Exploring CSMD: A China‑Specific Multimodal Stock Dataset and the LightQuant Quantitative Framework
The article introduces CSMD, a high‑quality multimodal dataset built from Chinese financial news for the CSI‑300 and SSE‑50 stocks, describes LLM‑enhanced factor extraction and rigorous data validation, presents the modular LightQuant framework, and shows through extensive experiments that CSMD and LightQuant outperform existing resources such as CMIN‑CN in stock trend prediction and backtesting.
Background
Stock market analysis traditionally relies on fundamental analysis, which suffers from lag and subjectivity, or technical analysis, which is noisy and struggles to predict future trends. Combining price information with financial text as multimodal data offers a more direct way to capture market signals.
Problem Definition
Publicly available datasets focus on the U.S. market and English sources, making them unsuitable for Chinese stock analysis. Chinese financial news is scarce, noisy, and requires labor‑intensive preprocessing. Existing open‑source backtesting frameworks are complex and have steep learning curves, hindering rapid strategy development.
Method
Dataset Construction
Financial News Collection : All articles from Securities Times were harvested using a scalable automated pipeline that parses, normalizes, and applies exponential‑decay error handling to ensure clean, structured data. Two subsets were created: CSMD‑300 (based on the CSI‑300 index) and CSMD‑50 (based on the SSE‑50 index), covering 300 and 50 representative stocks respectively.
LLM‑Enhanced Factor Extraction : Domain‑specific background knowledge was incorporated into prompts for a large language model, producing human‑readable, interpretable, and influential factors from each news item. These factors were validated and prioritized, yielding higher readability and explanatory power than raw text.
Data Quality Validation : Quality was assessed across five dimensions—denoising, financial sentiment expression, text density, human readability, and LLM readability—using a combination of expert evaluation (five finance experts rating coherence, relevance, and accuracy) and automated scoring (MiniLM‑L6‑v2 for text ranking and GPT‑4 for coherence, information content, and topic depth).
LightQuant Framework
LightQuant is a lightweight, user‑friendly simulation platform with a modular architecture comprising three layers:
Data Layer : Unified interface for extracting, processing, and storing heterogeneous market data and financial news, integrating feature engineering and a factor library.

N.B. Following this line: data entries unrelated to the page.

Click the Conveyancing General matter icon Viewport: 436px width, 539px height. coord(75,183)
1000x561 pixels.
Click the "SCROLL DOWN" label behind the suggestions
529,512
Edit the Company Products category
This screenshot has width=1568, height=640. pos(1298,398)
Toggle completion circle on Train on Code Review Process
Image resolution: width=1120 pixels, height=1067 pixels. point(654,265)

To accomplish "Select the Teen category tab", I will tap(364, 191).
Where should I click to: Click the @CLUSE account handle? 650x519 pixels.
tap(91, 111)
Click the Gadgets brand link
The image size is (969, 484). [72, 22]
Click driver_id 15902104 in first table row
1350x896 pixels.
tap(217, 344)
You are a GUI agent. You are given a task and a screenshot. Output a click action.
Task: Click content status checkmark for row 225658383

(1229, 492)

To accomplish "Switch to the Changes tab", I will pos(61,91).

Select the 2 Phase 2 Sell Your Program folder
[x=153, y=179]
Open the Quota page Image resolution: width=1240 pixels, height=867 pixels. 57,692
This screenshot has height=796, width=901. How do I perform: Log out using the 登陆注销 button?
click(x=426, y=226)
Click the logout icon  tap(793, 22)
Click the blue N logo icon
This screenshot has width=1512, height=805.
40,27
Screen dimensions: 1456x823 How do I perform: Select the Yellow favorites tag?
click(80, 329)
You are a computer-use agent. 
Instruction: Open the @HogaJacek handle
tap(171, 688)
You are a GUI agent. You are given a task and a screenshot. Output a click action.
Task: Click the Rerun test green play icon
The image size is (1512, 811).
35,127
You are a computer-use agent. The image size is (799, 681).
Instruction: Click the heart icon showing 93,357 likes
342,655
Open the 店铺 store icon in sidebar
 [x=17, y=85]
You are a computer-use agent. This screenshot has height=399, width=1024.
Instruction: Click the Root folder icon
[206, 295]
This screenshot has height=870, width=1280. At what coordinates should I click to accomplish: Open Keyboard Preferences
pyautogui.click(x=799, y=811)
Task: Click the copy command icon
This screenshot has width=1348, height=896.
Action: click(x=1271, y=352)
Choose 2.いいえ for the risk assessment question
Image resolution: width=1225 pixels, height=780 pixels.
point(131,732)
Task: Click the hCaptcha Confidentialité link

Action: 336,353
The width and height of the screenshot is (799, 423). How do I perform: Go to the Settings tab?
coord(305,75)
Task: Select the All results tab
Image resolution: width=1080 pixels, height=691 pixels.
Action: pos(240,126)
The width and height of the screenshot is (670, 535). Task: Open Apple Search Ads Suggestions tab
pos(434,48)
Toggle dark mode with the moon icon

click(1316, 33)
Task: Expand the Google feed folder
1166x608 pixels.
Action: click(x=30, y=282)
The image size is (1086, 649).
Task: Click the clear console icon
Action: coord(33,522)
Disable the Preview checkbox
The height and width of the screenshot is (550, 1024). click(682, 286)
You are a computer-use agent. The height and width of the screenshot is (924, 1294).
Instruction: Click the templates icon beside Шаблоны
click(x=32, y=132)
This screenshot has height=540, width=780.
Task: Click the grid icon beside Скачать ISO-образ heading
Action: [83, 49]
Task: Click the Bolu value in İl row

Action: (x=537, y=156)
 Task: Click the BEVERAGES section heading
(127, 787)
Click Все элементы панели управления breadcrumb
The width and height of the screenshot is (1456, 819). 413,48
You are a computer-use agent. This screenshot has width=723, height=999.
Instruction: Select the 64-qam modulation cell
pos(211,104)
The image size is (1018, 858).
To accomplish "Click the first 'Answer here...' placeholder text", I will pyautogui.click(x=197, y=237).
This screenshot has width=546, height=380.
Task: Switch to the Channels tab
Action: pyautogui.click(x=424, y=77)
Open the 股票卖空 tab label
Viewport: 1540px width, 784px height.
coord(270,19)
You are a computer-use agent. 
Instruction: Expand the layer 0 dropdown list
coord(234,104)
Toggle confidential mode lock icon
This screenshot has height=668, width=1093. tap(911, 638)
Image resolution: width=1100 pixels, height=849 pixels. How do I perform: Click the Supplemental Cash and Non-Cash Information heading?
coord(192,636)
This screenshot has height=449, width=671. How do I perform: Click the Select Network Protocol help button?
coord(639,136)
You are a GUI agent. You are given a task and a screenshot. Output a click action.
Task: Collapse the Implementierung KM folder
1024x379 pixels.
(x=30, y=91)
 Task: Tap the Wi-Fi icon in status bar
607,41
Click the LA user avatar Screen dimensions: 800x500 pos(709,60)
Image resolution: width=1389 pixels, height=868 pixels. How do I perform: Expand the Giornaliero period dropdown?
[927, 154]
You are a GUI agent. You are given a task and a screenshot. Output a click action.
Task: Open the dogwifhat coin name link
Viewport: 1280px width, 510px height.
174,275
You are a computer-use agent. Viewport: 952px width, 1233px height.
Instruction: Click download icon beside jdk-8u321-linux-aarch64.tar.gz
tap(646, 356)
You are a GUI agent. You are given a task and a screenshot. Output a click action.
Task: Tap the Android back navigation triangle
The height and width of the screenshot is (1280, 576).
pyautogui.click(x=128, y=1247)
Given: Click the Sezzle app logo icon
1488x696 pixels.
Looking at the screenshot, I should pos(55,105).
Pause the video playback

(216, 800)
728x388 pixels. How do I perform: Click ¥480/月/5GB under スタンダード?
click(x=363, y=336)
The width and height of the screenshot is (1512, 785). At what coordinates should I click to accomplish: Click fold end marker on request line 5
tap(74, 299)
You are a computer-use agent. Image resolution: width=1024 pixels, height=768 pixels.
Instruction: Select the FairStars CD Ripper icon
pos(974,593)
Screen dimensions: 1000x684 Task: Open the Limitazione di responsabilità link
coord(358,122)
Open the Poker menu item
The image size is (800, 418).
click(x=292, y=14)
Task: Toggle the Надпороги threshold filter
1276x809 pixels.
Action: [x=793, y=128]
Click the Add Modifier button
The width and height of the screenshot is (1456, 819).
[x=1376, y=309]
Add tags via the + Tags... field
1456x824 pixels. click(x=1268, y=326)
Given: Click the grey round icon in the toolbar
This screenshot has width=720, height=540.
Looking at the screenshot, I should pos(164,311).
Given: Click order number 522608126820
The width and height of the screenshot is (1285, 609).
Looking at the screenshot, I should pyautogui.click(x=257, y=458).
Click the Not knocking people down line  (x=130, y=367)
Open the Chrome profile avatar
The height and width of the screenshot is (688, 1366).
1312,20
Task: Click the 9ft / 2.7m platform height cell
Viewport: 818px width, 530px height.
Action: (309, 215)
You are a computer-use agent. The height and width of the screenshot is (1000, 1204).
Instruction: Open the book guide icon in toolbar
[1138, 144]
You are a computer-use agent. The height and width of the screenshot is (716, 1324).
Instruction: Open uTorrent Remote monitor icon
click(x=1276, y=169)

Model Layer : Supports development and integration of various prediction models, offering standardized APIs for loading, training, and inference.
Evaluation Layer : Provides backtesting and performance‑analysis tools, delivering metrics for efficient strategy verification and optimization.
Experiments
Experimental Setup
Downstream tasks—stock‑trend prediction and backtesting—were evaluated using the LightQuant framework on CSMD. Models were divided into single‑modal and multimodal categories, employing state‑of‑the‑art architectures.
Models
Single‑modal: LSTM, BiLSTM, ALSTM (attention‑augmented), Adv‑LSTM (adversarial training), SCINet (recursive down‑sampling), DTML (Transformer‑based temporal modeling).
Multimodal: StockNet (price + text joint modeling), HAN (hierarchical attention), PEN (shared‑representation fusion).
Metrics
Accuracy (ACC), Matthews Correlation Coefficient (MCC), Annualized Return Rate (ARR), Sharpe Ratio (SR), Maximum Drawdown (MDD), and Calmar Ratio (CR) were used to assess predictive accuracy, profitability, and risk control.
Results
Both CSMD‑300 and CSMD‑50 consistently outperformed the widely used CMIN‑CN dataset across most models in stock‑trend prediction, demonstrating superior data quality, richer multimodal features, and better representations obtained through careful curation.
In backtesting, StockNet achieved the highest ARR and Calmar Ratio, ALSTM obtained the best Sharpe Ratio, and HAN recorded the lowest maximum drawdown, highlighting the dataset’s ability to support effective real‑world trading strategies.
Overall, the experiments confirm that the CSMD dataset and LightQuant framework provide strong support for Chinese stock‑market analysis, improving research efficiency and prediction accuracy compared with existing datasets and frameworks.